Natürlich. Seine Siege und Niederlagen sind Teil der Identität seiner Fans geworden. Dazu hat Christoph Biermann, der für die Fußballzeitschrift «11 Freunde» schreibt, die starke These geäußert, dass Leute durch solche psychische Investitionen ihrem Leben prägnante Sinnprofile geben können. Damit kann ich mich selbst voll und ganz identifizieren. Die Mannschaft, in die ich am meisten emotional investiert habe, ist Stanford Cardinal. Also College-Football. Da wirke ich mit bei der intellektuell-akademischen Betreuung von Spielern und verfolge jedes Heimspiel bei der Mannschaft am Spielfeldrand. Wenn wir ein Heimspiel verlieren, vielleicht sogar noch gegen unseren Erzrivalen Berkeley, sieht man mir das am nächsten Tag vermutlich an. Ich möchte dann nicht einmal nach
Europa fliegen, weil ich denke, mir stände selbst da die Niederlage ins Gesicht geschrieben. Obschon ja in der Schweiz oder in Dänemark niemand etwas vom College-Football weiß. Die zweite Mannschaft, mit der ich mich identifiziere, ist Borussia Dortmund. Als ich neun war, nahm mich mein Opa 1958 mit zu einem Europacupspiel unter Flutlicht gegen die AC Milan. Seitdem ist der BVB eine der Komponenten meines Lebens. So wie Federer zum Leben vieler gehört. Ich finde es immer absurd, wenn irgendwo steht, ich sei ein «bekennender» Fan von Borussia Dortmund. Was soll ich denn bekennen? Ich kann gar nicht anders. So wie es Federer-Fans gibt, die nicht mehr Tennis schauen können, seit er das Wimbledon-Finale 2019 verloren hat, weil es sie immer noch allzu sehr schmerzt. Das sucht man sich nicht aus. Es stößt einem zu.

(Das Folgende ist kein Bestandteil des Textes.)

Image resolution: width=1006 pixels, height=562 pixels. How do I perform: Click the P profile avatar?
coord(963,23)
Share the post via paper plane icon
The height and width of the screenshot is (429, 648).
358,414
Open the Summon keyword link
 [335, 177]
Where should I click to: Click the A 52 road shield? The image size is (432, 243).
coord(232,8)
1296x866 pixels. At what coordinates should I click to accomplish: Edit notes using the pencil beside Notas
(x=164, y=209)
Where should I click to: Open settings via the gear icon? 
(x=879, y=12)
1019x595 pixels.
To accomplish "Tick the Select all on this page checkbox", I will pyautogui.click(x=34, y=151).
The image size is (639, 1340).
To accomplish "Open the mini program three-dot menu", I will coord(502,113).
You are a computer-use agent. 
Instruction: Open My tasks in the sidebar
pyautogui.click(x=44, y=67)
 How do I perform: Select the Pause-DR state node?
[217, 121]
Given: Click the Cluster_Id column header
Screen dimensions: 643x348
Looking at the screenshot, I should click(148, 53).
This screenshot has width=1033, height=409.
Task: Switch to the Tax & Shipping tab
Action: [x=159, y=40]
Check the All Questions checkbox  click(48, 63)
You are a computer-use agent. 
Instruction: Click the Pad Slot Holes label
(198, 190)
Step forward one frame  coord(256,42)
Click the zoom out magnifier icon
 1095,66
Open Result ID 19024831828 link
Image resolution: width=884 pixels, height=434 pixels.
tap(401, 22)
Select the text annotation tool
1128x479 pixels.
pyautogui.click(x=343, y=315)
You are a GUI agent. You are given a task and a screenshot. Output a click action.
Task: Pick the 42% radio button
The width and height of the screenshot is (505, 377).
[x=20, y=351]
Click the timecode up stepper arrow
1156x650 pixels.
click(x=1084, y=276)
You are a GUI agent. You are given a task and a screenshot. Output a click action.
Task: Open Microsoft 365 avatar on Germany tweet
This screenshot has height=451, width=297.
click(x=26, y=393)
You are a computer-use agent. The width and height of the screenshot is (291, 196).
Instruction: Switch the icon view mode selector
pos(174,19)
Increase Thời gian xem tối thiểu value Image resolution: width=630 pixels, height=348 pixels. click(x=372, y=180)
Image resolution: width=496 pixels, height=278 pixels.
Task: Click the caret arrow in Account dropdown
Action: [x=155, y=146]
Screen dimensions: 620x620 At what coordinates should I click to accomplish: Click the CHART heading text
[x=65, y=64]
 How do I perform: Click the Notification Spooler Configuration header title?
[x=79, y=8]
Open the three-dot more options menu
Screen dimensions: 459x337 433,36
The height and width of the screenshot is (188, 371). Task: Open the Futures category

Als Dortmund-Fan hat man einen Vorteil: Der Club bleibt einem wohl lebenslang erhalten, Federer wird aber irgendwann aufhören. Wie kann man als Fan damit umgehen, wenn diese wichtige Komponente wegfällt?
Man kann sie nicht ersetzen. Es wird keinen nächsten Federer geben. So wie es keinen nächsten Elvis Presley gab. Ich kann mich noch gut an den Moment erinnern, als ich im August 1977 hörte, Elvis sei gestorben. Ich war damals gerade in Rio. Klar kann man seine Songs immer wieder hören, aber das ist nie mehr dasselbe. So wie es nicht dasselbe sein wird, Federer-Videos zu schauen, wenn er seine Karriere beendet hat. Wenn Federer aufhört zu spielen, dann ist das schon – nicht nur
metaphorisch gesehen – wie ein Tod. Selbst wenn er danach der beste Tenniscoach werden sollte. Tode gehören eben zum
Leben.
Was wird zurückbleiben von Federer? Wie wird man ihn in fünfzehn, zwanzig Jahren betrachten?
Zurückbleiben wird, hoffe ich, dieses beglückende Gefühl, das er uns gab: Wenn es möglich ist, dass einer so Tennis spielt, dann ist etwas richtig an dieser Welt. Ich bin sehr dankbar, ihn als Zeitgenosse erlebt haben zu dürfen.